Data. Facts. Knowledge.

We have a thirst for knowledge. We want to know everything. Then we begin to think we know everything. But the more we learn about ourselves and our world, the less we actually know. And this misplaced certainty about our knowledge is one of the biggest existential threats we face. Bigger than climate change. Bigger than environmental collapse. Bigger than social unrest. Bigger than political extremism.

Our ignorance about knowledge is the biggest threat we face because our knowledge is never complete or accurate, yet from the moment we’re born we’re brainwashed to believe that if you do this or that, we know that something good or bad will happen to you. If you touch the stove, you’ll burn your hand. If you work hard, you’ll be happy. If we don’t stop burning fossil fuels, we’ll have irreversible climate change in 100 years… No, make that 50 year’s time. Hang on, it’s more like 30 year’s time. Or maybe it’s already happened, but we don’t know.

I first met Cathy Knight-Scott at Citi, the US banking group. We worked together on an  ethics program for bankers and talked a lot not just  about  moral philosophy, but also about mathematics, which she knew much more about than I did! I still remember the time she introduced me to the work of Kurt Gödel, the logician, mathematician and philosopher; and his incompleteness theorems – mathematical formulae that  show that in any formal system, it is always possible to make a true statement that cannot be proved from within the system.

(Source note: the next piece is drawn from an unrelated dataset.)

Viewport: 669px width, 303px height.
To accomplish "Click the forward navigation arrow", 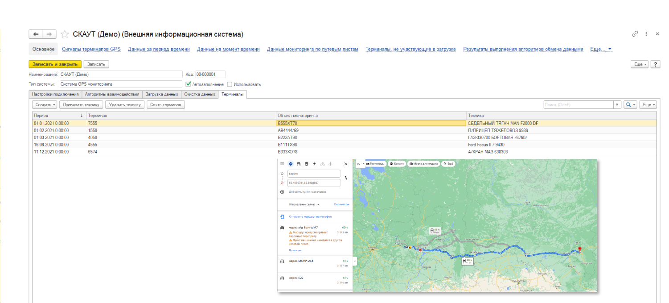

More recently Prof. Sir Michael Berry in his paper Regular and Irregular Motion, in Nonlinear Mechanics described another problem with knowledge and this is about precision and the practical limits to our ability to forecast the outcomes of our actions. In this paper, Berry described what we need to know in order to predict the motion of balls in a game of billiards. In his book, Black Swan, Nassim Taleb described Berry’s calculations like this:

If you know a set of basic parameters concerning the ball at rest, you can compute the resistance of the table (quite elementary), and can gauge the strength  of  the  impact, then it is rather easy to predict what would happen at the first  hit. The second impact becomes more complicated, but possible; and more precision is called for. The problem is that to correctly compute the ninth impact, you need to take account of the gravitational pull of someone standing next to the table (modestly, Berry’s computations use a weight of less than 150 pounds). And to compute the fifty- sixth impact, every single elementary particle in the universe needs to be present in your assumptions! An electron at the edge of the universe, separated from us by 10 billion light-years, must figure in the calculations, since it exerts a meaningful effect on the outcome.

So why am I writing about this? Because I really care about the decisions we need to make about our future and we need to be much more thoughtful about it. In business, just think for a moment about the way we measure success in audited financial statements. On average, they account for just 20% of the true value of a commercial enterprise. They also “externalize” as many environmental and social costs as possible so that the business makes a bigger profit, but the losses are still there and are being carried by our civilization and the environment that sustains us.

“Reports that say that something hasn’t happened are always interesting to me, because as we know, there are known knowns; there are things we know we know. We also know there are known unknowns; that is to say we know there are some things we do not know.  But  there are also unknown unknowns—the ones we don’t know we don’t know. And if one looks throughout the history of our country and other free countries, It is the latter category that tend to be the difficult ones.”